### Exercise materials
****
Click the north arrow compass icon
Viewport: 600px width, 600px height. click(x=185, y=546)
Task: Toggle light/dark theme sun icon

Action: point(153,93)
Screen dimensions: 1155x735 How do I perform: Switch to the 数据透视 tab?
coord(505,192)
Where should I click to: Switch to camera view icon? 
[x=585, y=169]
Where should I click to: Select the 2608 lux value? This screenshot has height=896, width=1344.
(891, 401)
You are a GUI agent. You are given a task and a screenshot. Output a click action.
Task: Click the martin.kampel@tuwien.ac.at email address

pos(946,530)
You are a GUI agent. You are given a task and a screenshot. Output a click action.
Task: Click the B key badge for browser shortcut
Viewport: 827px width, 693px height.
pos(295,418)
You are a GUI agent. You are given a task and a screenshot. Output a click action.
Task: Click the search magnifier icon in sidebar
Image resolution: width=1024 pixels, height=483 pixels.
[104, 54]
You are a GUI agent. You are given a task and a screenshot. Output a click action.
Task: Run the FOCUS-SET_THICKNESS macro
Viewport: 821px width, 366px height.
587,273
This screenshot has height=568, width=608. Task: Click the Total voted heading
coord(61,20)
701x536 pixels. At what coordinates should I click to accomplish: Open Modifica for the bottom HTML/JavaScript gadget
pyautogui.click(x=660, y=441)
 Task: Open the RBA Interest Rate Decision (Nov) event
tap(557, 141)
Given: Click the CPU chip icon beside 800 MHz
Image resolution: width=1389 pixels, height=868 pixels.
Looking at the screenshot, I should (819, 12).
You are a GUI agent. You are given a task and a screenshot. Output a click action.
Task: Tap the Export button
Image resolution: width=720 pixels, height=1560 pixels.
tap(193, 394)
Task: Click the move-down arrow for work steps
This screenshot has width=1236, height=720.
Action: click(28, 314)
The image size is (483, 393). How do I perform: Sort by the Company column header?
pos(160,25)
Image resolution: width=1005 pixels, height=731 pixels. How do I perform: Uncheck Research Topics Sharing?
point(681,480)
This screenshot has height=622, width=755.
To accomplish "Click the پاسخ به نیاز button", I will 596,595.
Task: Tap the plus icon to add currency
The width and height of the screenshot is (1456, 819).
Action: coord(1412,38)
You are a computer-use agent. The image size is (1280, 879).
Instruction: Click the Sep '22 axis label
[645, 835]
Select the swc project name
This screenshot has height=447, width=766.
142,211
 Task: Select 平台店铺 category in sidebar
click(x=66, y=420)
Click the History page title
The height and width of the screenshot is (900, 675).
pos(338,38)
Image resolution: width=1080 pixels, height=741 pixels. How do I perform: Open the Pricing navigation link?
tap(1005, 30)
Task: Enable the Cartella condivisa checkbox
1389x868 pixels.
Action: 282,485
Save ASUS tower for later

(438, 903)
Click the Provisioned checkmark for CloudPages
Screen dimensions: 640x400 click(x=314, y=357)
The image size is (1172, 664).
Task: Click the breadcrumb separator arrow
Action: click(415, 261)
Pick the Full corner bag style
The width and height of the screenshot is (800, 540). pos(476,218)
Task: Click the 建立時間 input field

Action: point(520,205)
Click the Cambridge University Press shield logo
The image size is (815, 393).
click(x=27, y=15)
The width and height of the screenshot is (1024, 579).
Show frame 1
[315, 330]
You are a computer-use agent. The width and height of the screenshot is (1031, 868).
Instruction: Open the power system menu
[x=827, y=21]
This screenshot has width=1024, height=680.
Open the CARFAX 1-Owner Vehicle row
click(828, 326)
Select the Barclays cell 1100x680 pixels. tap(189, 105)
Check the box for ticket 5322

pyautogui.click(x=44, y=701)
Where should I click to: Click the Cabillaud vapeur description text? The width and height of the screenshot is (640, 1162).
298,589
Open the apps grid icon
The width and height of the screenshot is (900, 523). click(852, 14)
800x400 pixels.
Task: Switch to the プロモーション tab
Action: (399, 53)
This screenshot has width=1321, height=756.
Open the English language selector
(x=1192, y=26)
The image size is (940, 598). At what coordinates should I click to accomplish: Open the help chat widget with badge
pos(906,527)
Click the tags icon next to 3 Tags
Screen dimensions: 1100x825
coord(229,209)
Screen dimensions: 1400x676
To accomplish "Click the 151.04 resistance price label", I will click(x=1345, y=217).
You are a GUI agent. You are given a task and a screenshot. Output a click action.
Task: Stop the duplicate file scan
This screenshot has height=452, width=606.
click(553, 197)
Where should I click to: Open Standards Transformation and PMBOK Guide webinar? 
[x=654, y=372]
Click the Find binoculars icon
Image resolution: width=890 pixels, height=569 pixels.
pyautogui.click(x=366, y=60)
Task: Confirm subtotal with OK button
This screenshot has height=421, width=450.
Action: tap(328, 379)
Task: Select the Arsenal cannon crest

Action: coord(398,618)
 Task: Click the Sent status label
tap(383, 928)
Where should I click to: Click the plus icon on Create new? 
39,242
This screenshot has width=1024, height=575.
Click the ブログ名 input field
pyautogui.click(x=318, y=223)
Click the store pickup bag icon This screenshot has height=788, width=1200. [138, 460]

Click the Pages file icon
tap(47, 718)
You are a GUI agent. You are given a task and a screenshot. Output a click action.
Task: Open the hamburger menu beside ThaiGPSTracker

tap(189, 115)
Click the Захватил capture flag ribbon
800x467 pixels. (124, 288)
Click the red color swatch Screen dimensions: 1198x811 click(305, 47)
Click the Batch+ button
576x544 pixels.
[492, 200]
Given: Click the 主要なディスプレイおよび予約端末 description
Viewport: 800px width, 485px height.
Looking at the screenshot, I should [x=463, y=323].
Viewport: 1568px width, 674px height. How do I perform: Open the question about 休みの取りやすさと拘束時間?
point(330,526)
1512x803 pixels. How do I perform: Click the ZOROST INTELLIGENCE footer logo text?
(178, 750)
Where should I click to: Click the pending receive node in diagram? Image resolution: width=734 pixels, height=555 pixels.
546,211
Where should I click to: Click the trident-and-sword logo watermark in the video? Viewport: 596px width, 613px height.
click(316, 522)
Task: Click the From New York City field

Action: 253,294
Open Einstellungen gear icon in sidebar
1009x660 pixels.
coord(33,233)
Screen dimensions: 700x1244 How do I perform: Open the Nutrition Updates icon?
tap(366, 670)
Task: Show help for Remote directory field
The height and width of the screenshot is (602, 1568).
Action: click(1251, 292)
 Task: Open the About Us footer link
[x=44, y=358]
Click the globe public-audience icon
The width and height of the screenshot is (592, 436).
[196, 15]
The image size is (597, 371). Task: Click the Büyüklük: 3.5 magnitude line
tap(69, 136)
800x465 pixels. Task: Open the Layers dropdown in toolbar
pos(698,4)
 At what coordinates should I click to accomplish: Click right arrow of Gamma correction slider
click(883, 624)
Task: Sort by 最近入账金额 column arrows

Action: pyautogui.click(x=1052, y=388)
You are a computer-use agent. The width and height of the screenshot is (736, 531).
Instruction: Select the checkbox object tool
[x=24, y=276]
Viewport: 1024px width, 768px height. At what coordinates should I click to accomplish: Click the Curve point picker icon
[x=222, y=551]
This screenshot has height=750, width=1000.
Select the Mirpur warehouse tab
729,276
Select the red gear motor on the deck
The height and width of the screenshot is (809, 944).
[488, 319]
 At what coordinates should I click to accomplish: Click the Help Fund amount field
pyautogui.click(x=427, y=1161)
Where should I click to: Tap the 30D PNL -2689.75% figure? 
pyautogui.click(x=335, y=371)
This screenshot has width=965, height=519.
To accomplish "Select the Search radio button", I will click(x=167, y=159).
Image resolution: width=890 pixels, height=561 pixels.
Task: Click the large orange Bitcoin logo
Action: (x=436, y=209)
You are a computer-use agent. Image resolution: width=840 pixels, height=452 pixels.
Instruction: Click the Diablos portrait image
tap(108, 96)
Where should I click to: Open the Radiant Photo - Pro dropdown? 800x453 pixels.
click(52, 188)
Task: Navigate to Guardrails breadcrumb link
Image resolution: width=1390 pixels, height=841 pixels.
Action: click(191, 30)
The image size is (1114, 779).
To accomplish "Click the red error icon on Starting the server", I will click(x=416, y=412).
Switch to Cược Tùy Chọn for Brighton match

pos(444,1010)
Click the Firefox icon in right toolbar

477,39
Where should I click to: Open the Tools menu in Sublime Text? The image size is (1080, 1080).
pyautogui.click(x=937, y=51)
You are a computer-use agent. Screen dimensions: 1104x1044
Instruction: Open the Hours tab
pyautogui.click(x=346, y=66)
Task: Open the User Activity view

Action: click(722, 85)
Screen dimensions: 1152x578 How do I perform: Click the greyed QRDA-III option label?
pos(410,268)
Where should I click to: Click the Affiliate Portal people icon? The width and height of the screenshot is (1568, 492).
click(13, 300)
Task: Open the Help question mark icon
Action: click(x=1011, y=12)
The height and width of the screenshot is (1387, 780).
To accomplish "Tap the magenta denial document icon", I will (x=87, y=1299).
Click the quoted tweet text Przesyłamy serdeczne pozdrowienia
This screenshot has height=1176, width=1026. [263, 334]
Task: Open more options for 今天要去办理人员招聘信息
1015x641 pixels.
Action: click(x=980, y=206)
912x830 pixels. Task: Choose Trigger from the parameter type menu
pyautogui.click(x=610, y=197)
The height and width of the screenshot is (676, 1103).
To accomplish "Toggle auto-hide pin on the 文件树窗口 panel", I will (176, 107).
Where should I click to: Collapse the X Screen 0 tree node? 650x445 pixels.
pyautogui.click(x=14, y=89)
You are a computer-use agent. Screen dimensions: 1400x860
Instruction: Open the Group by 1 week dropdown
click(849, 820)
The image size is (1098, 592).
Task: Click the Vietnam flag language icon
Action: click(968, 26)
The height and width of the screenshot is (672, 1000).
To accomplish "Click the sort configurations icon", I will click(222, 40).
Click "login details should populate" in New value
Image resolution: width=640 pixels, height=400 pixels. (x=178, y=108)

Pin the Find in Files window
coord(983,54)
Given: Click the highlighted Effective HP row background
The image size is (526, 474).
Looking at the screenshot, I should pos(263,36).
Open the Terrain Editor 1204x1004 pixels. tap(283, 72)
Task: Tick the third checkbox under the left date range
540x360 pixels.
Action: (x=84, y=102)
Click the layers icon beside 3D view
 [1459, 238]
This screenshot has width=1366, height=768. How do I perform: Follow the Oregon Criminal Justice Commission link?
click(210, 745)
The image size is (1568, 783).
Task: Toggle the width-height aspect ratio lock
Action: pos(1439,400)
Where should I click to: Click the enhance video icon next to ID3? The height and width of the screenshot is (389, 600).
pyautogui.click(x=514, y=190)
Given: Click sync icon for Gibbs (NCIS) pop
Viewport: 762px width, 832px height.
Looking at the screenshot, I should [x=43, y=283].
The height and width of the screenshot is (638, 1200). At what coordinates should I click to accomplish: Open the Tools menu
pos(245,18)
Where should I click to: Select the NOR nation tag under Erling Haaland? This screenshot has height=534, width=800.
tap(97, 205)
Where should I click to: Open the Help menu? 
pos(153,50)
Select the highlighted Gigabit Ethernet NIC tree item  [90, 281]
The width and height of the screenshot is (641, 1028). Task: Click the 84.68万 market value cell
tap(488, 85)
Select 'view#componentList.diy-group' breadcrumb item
****
### Directions for this task
Only a number is wanted here: the count of lines above that hold the word "computer".

### Exercise response
6